Они сидели бок о бок, неуверенно, словно в лодке. Ее правую руку Людвиг крепко держал в своей, левой обнимал за плечи, костистым коленом прижимаясь к ее круглой золотистой коленке, просвечивающей сквозь ажурный чулок. От нее пахло юностью, душистым мылом, цветами. О Господи, если бы можно было сбросить одежду! Шел теплый летний дождь, теплый дождик раннего лета, и струйки мягко сбегали по оконному стеклу… Белые и розовые домики на фоне темно-серого металлического неба. Над парком наверняка повисла радуга. А где-то идет война, бомбы, напалм, смерть и увечья. И где-то там обитают люди, для которых война вытеснила из жизни все остальное.

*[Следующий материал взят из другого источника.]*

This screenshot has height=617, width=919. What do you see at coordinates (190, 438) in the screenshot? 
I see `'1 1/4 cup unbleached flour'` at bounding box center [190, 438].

Время на обдумывание закончилось. Он порвал свое призывное свидетельство. Обратной дороги нет. Он сделал шаг – обдуманно выбрал изгнание. И ни о чем не жалел, разве что о родителях. Он был единственным ребенком. Смысл всей жизни для них заключался в том, чтобы помочь ему стать тем, кем так никогда и не стали они, – настоящим американцем. Ни о чем другом они и не помышляли.
– Ну бери же, – сказала Грейс, – вот тортик. Пирожные. Марципаны, я знаю, ты любишь. Вот русские пирожки.
Маленькая спальня, которую она называла своей гостиной и в которой они действительно пока только сидели более-менее чинно, была чистенькой и уютной. Аккуратненькой, словно детская. Эта смесь школьной аккуратности с затейливой пестротой картинок, вещичек, цветов отражала, как подозревал Людвиг, не только несформировавшийся вкус Грейс, но и былые пристрастия ее родителей. Однажды ему довелось услышать, как дочь спорит с матерью, у которой родился замысел как-то по-новому декорировать комнату. К обоям в «веточки» совершенно не шло постоянно расширяющееся собрание картинок – небольшие репродукции импрессионистов, гравюры с изображением ястребов и попугаев, снимки Акрополя и Тадж-Махала. Причем Грейс не разбиралась в архитектуре, ничего не знала о птицах и постоянно путала Ван Гога с Сезанном. Создавалось впечатление, что она вообще мало что знает, потому что очень рано бросила школу и отказалась учиться дальше. Людвигу как-то пришла в голову мысль: как общаться с девушкой, которая и понятия не имеет о том, кто такой Карл Великий, и нисколько по этому поводу не печалится? Позднее он даже начал в некотором роде восхищаться этой самоуверенной малообразованностью. Грейс была лишена претензий и амбиций, которые правили бал в его собственной жизни. Ее незамысловатость, веселость, может, даже и глуповатость просветляли его пуританскую печаль. Но он понимал, что это полудитя – не просто милая кошечка. В едва расцветающем бутоне пряталась немалая пробивная сила.